## ЗАДАНИЕ A
Перепишите из статьи слово в слово кусок от «Продолжение» до «были очень высокие.» включительно.
## ЗАДАНИЕ B
Переведите на английский язык предложение из статьи: «Во дворе была волейбольная площадка и росло несколько яблонь».

## СТАТЬЯ
Продолжение
Опубликовано в журнале Нева, номер 9, 2007
Картины 30-х годов [1]
Главный дом 34-го, двухэтажный, белый — он был сложен из кирпича и оштукатурен, со скромным рельефным орнаментом по фасаду. Он стоял высоко, только чуть отступив от проспекта и обратившись к нему всеми четырьмя верандами и своим парадным входом. Со стороны двора он целиком открывался взору и смотрел с высоты уверенно и строго. В центре — крутые ступени крыльца черной лестницы. Это и был собственно липатовский дом. Но в наше время никого из Липатовых в нем уже не было, и мы обычно называли его «завитаевским»: Завитаевы поселились здесь еще при Липатове. Самыми молодыми среди них были Игорь и Юра и их сестра Валентина. Кроме них, в этом доме жили Толя Горячев и Соня Богорад. Потом в этот же дом въехала большая семья Прокофьевых с тремя детьми — Юрой, Милой и Геной. Все были очень высокие.
На первом этаже жили три сестры Полант, женщины средних лет. Позже к ним приехала и четвертая, младшая сестра с девочкой Нелей, моей ровесницей. Позднее я узнала, что ее отец был начальником полигона на Пороховых. В конце 30-х он был арестован и расстрелян. Так Неля Николаева оказалась среди нас…
Завитаевы жили и в соседнем деревянном доме, на втором этаже. Это была семья Нины Завитаевой: ее отец, Владимир Андреевич, мама, Ольга Петровна Пуссеп, и старший брат Володя. Во дворе его звали Ава (на самом деле его звали Владислав, и, видимо, маленьким называл себя Ава, так и пошло — из -семьи во двор). Нинин папа занимался извозом, у него была лошадь. Мама работала в жакте. Они держали коз, а потом и корову.
Нина была девочкой стройненькой, голенастой, спортивного склада. Уже с детства в ней чувствовался прибалтийский тип. Светлые косички крендельком подхвачены на затылке, пухлые губы слегка надуты, как будто она всегда сердилась. На самом деле в ней и была какая-то настороженность, даже замкнутость, она любила держать дистанцию. Ее брат Ава был круглолиц и румян, плотно сбит, не блондин, но глаза — синие-синие. Во время войны он окончил авиационное училище, летал стрелком-радистом и в небе над Восточной Пруссией был ранен — раздробило ступню. В полевом госпитале ее ампутировали. Я помню, как он вернулся, сильно хромая, но внешне здоровый и сильный, счастливый возвращением и Победой. Толя Горячев тоже вернулся, а Юра Прокофьев ушел добровольцем и погиб. Погиб под Ленинградом и Нинин отец.
Обе веранды Нининого дома смотрели вниз, на закат, летом они были совершенно затенены листвой красных кленов. Дом стоял вдоль южной стороны двора. Во дворе была волейбольная площадка и росло несколько яблонь.

[Сохранённые записи данных]
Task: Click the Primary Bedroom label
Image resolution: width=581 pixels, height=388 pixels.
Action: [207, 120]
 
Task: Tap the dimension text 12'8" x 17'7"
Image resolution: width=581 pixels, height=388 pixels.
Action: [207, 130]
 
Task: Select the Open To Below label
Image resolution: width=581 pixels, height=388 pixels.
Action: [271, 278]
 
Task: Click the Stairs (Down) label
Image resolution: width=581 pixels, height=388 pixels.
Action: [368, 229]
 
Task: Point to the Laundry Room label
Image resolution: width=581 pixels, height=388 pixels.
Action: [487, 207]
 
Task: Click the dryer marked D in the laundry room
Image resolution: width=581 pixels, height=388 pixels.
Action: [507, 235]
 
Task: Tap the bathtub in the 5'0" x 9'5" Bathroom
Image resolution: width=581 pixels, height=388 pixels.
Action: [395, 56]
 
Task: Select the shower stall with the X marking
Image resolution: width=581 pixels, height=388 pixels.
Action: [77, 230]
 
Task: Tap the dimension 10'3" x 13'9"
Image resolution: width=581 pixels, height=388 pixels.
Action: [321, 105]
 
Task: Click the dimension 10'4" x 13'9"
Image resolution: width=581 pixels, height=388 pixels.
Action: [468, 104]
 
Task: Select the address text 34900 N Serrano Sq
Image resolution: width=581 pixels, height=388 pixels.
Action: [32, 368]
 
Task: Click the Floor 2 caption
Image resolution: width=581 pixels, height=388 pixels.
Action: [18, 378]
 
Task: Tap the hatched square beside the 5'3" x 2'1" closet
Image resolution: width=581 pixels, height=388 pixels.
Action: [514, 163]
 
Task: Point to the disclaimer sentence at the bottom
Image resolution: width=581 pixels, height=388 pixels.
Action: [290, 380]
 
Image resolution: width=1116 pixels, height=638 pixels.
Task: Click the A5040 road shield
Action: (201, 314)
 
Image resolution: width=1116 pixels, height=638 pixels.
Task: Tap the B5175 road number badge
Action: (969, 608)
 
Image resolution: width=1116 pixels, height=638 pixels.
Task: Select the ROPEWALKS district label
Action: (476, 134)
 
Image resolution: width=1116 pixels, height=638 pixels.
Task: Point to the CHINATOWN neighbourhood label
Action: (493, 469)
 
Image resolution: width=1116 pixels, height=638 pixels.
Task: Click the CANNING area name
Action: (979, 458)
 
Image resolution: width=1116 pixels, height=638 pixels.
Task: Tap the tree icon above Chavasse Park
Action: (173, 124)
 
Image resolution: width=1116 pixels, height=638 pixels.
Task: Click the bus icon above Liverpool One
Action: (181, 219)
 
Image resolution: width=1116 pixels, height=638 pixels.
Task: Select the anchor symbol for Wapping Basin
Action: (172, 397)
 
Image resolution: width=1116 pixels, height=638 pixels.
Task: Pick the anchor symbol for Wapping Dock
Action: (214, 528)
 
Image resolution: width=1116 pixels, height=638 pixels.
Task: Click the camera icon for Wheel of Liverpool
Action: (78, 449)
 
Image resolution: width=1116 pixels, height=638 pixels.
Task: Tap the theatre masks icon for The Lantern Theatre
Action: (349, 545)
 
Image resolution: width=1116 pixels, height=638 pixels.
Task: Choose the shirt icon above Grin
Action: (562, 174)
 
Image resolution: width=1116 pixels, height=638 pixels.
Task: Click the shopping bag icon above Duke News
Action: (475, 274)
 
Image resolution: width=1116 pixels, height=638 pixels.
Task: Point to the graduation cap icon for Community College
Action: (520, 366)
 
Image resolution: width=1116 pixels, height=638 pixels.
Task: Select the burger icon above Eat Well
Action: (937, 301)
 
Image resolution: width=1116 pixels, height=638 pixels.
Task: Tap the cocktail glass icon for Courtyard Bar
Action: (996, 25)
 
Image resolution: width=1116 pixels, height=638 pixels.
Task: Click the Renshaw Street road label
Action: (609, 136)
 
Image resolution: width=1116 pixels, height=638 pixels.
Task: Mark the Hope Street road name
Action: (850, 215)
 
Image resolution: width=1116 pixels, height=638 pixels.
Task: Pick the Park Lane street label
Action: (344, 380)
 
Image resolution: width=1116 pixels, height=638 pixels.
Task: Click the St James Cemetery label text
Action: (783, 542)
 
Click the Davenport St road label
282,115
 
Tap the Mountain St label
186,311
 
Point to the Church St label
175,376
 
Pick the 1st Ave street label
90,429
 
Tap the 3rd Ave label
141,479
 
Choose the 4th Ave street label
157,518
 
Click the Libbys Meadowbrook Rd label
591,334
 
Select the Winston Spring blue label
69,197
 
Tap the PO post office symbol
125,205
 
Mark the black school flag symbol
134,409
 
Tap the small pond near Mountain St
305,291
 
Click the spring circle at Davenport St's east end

## ПОЛНОЕ РЕШЕНИЕ A
Продолжение
Опубликовано в журнале Нева, номер 9, 2007
Картины 30-х годов [1]
Главный дом 34-го, двухэтажный, белый — он был сложен из кирпича и оштукатурен, со скромным рельефным орнаментом по фасаду. Он стоял высоко, только чуть отступив от проспекта и обратившись к нему всеми четырьмя верандами и своим парадным входом. Со стороны двора он целиком открывался взору и смотрел с высоты уверенно и строго. В центре — крутые ступени крыльца черной лестницы. Это и был собственно липатовский дом. Но в наше время никого из Липатовых в нем уже не было, и мы обычно называли его «завитаевским»: Завитаевы поселились здесь еще при Липатове. Самыми молодыми среди них были Игорь и Юра и их сестра Валентина. Кроме них, в этом доме жили Толя Горячев и Соня Богорад. Потом в этот же дом въехала большая семья Прокофьевых с тремя детьми — Юрой, Милой и Геной. Все были очень высокие.

## ПОЛНОЕ РЕШЕНИЕ B
There was a volleyball court in the yard, and several apple trees grew there.